Description

  • A Confusion Matrix is a table used to evaluate the performance of a Classification model. It provides a detailed breakdown of the model’s predictions across different classes, showing the number of true positives, true negatives, false positives, and false negatives.

Purpose

  • The confusion matrix helps identify where the classifier is making errors, indicating where it is “confused” in its predictions.

Structure

Structure

  • True Positives (TP): Correctly predicted positive instances.
  • False Positives (FP): Incorrectly predicted positive instances (Type 1 error).
  • True Negatives (TN): Correctly predicted negative instances.
  • False Negatives (FN): Incorrectly predicted negative instances (Type 2 error).

Metrics

  • Accuracy: The overall percentage of correct predictions.

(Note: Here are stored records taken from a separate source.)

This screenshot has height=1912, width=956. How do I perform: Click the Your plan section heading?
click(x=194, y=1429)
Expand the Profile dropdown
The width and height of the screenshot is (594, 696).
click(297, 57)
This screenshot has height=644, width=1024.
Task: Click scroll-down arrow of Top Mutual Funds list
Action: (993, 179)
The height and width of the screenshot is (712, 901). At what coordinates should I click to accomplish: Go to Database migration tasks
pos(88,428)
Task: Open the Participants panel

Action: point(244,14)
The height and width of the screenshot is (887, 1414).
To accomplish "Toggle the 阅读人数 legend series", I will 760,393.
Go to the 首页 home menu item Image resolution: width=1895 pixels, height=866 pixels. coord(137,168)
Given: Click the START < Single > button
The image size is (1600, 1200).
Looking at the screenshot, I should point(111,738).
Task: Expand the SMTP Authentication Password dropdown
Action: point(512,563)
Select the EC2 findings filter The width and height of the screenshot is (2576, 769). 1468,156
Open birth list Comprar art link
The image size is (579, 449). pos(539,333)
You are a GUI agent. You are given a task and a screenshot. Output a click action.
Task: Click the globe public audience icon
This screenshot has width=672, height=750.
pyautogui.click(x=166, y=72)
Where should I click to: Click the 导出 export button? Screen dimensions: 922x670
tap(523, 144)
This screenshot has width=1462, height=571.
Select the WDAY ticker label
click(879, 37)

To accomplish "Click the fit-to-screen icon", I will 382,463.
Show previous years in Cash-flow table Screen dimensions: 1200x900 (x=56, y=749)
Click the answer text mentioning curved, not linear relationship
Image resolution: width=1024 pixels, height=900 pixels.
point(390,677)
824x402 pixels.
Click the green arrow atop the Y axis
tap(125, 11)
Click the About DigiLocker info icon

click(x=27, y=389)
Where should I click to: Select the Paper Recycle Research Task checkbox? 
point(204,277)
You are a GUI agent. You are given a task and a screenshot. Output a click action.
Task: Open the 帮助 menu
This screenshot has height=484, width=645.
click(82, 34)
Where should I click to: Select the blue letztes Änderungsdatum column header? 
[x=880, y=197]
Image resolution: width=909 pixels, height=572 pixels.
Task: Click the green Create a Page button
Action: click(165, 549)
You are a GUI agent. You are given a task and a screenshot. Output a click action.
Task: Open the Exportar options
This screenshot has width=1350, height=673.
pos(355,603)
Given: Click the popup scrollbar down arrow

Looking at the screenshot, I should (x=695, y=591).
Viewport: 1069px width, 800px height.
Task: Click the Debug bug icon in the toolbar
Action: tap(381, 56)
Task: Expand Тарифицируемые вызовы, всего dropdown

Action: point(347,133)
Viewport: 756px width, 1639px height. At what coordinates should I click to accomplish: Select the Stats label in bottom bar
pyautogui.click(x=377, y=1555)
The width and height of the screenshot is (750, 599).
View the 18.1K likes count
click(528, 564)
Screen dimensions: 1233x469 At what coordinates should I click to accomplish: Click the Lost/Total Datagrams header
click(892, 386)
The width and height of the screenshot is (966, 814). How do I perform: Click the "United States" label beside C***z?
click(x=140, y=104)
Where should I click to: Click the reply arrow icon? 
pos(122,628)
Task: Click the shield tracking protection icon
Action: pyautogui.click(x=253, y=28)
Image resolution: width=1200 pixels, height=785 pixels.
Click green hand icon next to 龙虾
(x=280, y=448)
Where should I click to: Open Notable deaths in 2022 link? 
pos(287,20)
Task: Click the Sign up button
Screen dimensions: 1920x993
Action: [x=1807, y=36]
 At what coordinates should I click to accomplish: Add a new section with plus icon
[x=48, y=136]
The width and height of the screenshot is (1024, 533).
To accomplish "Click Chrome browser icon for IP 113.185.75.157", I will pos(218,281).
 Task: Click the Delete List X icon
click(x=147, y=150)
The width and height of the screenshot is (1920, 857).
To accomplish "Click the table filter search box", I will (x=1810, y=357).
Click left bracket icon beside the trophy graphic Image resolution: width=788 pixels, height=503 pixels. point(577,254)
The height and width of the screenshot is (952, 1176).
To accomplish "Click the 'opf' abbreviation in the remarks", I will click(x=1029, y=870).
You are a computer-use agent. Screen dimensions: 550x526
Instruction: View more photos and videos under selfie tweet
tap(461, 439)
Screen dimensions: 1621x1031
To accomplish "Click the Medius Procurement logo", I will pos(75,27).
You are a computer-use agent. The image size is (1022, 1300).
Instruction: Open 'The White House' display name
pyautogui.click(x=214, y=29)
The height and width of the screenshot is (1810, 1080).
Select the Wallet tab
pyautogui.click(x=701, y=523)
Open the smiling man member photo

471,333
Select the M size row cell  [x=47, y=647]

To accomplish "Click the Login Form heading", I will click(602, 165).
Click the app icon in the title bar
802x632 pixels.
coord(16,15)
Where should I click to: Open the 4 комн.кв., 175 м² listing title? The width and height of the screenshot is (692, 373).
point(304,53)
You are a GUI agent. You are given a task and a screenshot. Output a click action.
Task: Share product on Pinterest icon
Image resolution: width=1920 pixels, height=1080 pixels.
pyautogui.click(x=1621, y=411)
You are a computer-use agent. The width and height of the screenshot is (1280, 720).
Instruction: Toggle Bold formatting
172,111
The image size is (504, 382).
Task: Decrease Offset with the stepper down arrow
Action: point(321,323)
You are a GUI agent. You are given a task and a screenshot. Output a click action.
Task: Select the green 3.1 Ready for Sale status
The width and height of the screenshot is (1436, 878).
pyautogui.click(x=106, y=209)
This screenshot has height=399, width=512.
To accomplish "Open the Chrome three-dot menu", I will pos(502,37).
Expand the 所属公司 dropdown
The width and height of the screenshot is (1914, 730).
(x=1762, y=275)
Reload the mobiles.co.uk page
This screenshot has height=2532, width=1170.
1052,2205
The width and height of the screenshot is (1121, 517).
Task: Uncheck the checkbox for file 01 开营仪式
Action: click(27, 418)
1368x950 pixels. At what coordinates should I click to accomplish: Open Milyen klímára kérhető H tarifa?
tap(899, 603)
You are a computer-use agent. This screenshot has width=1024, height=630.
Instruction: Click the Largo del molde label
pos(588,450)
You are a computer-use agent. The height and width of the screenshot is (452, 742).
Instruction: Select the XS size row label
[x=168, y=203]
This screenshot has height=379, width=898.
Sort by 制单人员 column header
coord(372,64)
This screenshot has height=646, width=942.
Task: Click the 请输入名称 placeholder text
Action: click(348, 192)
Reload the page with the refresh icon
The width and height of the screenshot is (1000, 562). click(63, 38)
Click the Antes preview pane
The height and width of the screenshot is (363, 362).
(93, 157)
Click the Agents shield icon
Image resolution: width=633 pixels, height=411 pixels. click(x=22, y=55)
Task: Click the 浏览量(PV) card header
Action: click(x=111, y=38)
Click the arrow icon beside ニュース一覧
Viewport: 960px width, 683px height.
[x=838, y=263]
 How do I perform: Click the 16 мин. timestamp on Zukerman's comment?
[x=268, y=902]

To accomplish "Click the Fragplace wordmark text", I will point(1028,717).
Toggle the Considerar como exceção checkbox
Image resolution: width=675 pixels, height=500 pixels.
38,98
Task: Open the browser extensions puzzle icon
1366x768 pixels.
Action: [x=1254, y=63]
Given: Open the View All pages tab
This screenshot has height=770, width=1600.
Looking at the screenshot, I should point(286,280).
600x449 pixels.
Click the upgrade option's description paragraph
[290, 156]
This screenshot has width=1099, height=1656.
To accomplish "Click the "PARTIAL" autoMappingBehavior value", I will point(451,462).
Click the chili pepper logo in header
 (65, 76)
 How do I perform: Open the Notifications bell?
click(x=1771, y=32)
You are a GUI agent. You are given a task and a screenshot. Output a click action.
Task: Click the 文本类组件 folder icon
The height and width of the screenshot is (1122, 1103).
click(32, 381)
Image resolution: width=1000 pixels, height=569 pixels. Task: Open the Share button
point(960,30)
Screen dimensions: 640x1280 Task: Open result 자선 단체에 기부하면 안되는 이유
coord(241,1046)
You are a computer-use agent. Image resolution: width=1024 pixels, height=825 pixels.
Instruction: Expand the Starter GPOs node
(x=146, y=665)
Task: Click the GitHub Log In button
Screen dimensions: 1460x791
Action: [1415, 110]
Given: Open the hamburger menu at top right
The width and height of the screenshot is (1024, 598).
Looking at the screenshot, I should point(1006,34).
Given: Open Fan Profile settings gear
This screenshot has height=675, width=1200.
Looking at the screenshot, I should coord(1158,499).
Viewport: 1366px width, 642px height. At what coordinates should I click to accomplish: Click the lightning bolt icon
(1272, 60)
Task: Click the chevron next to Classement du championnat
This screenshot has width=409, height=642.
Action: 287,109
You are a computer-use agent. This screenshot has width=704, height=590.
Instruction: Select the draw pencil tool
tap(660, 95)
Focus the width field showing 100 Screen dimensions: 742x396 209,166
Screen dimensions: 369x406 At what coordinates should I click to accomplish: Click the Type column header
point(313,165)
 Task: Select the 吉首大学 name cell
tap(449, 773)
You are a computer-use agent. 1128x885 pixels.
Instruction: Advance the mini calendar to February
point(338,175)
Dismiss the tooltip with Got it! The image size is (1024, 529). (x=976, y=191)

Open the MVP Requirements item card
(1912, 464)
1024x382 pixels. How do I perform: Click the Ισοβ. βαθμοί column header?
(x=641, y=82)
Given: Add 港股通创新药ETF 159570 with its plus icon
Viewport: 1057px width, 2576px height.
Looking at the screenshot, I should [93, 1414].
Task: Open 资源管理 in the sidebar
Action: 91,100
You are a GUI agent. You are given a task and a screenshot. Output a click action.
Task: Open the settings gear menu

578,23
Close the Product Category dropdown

In this case, the accuracy is 78.3%.
  • Precision: The ratio of true positives to all positive predictions (including both TPs and FPs). In this case, the precision for class 0 is 85.7% and the precision for class 1 is 66.4%.
  • Recall: The ratio of true positives to all actual positive cases (including both TPs and FNs). In this case, the recall for class 0 is 80.6% and the recall for class 1 is 74.1%.
  • F1 Score: A harmonic average of precision and recall. In this case, the F1-score for class 0 is 83.0% and the F1-score for class 1 is 70.0%.
  • Specificity
  • Sensitivity

Further Examples

Example Code

from sklearn.metrics import confusion_matrix
 
# Assuming y_train and y_train_pred are your true and predicted labels
conf_matrix = confusion_matrix(y_train, y_train_pred)
print(conf_matrix)

Example Output:

array([[377, 63],
       [ 91, 180]], dtype=int64)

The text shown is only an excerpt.